Another time I was bit through my net into the bridge of the nose, boy did that hurt. Worse thing was 5 minutes later I was bit again in the same spot. Brought tears to my eyes. 

Another time a few that bit me under the chin. I looked like a had a triple chin for a week.

Last one was I was hiving bees a year ago at midnight and dang if it turned out I had to go. I walked a ways away and waited as long as I could and boy they still found me!!!!


----------



## BeePappy

3 weeks ago I took a shot right above my right eyebrow. Yesterday, they decided to even it out by doing the left eye. No protection in either case (duh). The first I had been making preparations to move the boxes about 20" to a better more solid position. The second time I was simply observing, early evening as foragers were coming home.
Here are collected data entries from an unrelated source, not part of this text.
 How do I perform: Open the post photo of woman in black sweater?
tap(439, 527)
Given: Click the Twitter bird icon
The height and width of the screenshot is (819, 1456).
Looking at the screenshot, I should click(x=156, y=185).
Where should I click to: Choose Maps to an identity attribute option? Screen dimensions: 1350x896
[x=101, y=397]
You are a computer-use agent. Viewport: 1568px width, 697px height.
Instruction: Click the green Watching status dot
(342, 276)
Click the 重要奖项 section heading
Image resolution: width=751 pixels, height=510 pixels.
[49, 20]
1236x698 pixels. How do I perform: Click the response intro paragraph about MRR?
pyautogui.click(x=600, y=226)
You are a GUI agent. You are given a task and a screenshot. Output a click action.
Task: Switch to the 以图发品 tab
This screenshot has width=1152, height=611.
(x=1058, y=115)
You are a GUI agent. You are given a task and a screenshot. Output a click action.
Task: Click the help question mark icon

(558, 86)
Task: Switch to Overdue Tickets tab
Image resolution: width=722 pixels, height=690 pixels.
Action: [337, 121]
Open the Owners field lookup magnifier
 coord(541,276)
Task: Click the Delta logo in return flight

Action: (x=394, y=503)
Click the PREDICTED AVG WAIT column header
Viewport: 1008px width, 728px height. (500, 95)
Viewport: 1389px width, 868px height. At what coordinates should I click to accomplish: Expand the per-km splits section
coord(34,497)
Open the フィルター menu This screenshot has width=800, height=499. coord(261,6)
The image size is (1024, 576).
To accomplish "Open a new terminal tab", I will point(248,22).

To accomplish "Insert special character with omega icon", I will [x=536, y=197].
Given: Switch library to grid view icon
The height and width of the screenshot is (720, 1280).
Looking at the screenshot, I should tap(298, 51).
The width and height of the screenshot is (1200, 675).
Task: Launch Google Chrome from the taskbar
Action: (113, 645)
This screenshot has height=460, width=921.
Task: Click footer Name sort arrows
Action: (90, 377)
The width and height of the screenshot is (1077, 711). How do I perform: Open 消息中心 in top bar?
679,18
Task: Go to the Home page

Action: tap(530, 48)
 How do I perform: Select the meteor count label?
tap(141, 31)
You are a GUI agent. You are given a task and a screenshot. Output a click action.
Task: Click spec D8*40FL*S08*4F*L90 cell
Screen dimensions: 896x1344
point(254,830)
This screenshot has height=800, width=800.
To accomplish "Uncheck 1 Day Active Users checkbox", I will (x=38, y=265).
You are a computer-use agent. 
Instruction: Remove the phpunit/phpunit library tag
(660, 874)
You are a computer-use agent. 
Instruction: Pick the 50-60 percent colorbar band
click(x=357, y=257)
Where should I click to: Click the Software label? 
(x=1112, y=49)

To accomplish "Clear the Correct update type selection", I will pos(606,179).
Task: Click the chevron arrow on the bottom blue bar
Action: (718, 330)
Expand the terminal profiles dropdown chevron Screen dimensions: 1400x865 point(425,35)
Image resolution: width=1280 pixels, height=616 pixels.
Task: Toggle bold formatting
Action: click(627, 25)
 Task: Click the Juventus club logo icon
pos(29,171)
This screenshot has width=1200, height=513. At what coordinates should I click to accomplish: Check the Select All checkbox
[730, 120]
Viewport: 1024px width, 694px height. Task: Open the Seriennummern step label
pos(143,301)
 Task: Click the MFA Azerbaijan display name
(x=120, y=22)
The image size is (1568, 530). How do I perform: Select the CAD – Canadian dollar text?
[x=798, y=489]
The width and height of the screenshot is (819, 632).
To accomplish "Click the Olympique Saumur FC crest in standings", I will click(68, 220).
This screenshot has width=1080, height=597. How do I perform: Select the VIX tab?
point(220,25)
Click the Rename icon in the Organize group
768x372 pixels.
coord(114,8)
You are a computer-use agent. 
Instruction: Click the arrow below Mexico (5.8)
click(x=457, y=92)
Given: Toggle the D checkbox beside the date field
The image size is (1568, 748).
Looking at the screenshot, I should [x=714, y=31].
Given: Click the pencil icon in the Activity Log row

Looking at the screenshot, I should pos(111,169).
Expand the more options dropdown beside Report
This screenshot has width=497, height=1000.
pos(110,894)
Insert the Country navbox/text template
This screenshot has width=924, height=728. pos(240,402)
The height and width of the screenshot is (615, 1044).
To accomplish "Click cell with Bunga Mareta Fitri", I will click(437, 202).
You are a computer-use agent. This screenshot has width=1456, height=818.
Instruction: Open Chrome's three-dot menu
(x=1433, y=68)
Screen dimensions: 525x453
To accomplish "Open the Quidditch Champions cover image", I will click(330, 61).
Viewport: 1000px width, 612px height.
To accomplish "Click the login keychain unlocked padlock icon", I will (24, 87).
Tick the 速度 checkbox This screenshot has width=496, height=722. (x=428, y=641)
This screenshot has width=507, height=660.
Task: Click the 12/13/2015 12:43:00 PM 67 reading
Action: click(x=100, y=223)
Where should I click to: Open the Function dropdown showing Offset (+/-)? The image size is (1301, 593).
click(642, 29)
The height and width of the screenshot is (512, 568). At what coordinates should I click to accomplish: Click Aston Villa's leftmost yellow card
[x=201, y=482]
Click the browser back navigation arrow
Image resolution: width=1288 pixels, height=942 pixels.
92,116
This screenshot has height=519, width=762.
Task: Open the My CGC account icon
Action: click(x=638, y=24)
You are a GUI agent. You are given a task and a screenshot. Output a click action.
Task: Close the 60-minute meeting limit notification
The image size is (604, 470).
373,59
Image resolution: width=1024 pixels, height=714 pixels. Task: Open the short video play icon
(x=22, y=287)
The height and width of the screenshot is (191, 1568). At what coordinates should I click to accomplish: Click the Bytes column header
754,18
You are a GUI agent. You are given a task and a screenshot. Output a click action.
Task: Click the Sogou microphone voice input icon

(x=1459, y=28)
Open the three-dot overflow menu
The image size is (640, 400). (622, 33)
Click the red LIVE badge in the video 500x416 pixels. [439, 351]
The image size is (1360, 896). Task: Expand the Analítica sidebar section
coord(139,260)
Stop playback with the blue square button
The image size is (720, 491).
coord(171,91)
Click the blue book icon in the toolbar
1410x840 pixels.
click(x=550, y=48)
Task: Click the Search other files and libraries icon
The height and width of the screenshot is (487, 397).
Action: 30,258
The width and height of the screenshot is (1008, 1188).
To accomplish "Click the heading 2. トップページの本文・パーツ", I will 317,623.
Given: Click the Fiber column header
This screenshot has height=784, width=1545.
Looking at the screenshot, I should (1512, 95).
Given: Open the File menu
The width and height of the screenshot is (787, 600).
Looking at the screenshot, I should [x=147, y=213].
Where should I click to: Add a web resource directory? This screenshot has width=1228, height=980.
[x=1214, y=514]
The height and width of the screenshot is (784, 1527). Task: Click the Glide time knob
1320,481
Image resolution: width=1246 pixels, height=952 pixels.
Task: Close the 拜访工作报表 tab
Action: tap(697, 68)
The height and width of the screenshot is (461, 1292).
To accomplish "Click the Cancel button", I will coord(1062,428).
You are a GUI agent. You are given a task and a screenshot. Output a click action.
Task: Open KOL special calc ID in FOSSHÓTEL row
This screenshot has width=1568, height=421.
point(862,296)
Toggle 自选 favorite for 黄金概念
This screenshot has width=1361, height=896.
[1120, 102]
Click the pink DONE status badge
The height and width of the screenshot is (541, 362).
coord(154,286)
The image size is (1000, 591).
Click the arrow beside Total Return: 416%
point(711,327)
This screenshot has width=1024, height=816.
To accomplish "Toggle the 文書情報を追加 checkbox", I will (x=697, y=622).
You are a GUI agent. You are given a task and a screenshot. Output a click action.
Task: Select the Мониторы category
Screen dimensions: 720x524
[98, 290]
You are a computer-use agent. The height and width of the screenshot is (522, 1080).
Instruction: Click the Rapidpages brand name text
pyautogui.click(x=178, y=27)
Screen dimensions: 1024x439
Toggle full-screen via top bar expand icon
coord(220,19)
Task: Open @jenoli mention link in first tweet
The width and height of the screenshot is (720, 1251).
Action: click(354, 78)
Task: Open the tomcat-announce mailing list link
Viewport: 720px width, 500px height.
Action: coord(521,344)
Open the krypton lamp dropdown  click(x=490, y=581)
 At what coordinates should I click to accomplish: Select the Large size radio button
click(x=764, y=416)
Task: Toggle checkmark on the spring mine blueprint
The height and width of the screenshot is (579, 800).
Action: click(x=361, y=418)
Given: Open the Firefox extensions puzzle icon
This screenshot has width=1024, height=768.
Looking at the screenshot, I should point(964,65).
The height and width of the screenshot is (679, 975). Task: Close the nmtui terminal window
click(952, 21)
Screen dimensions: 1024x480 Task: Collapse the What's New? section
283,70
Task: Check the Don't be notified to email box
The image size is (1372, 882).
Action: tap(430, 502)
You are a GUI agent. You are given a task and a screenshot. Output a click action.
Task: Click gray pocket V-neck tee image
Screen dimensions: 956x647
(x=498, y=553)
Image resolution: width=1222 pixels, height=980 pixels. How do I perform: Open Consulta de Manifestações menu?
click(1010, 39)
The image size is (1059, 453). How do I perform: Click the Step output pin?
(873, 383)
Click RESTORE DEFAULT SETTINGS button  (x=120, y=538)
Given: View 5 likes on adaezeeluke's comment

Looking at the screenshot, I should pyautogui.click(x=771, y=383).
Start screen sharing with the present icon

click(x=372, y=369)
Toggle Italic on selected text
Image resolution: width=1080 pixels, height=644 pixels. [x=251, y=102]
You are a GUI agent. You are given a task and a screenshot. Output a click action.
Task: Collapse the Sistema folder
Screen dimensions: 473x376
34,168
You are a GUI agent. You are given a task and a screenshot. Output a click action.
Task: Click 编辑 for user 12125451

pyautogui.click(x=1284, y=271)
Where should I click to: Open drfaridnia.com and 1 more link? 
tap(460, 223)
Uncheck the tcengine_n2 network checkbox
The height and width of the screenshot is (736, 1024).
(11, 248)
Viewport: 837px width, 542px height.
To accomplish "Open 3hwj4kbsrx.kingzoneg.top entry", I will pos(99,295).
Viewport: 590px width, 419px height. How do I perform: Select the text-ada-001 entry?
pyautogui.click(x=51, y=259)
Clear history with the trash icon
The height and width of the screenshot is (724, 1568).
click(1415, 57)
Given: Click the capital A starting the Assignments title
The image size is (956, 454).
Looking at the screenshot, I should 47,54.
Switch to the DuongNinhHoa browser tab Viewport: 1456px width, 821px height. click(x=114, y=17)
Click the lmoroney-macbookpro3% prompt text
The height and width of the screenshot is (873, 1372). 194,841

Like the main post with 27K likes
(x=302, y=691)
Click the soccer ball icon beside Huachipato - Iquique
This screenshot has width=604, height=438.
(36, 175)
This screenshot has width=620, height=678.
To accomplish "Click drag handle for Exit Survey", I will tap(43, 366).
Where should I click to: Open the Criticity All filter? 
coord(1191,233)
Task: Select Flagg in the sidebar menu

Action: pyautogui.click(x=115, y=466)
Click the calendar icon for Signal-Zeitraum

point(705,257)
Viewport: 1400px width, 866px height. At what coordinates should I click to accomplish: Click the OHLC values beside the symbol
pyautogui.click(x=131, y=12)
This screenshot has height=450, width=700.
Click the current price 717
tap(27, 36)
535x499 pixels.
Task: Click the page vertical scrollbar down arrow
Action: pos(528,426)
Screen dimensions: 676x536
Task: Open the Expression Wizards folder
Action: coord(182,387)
Minding my own beeziness for the most part.


----------



## Jackam

This is the perfect home for my picture.

She stung me and I left it in, pumping venom, until I could pose for a picture.


----------



## robsdak

here is the last one. not too bad. it swelled pretty good. i am thinking it wasn't a bee that got me. i was out in the yard, about 30' away from the bees when i got stung. i had gotten stung about 3 wks. prior helping a buddy catch a swarm, got me 3 times in the belly. no swelling, just a little stinging/pain and a small mosquito like welt. this last sting reacted different.


----------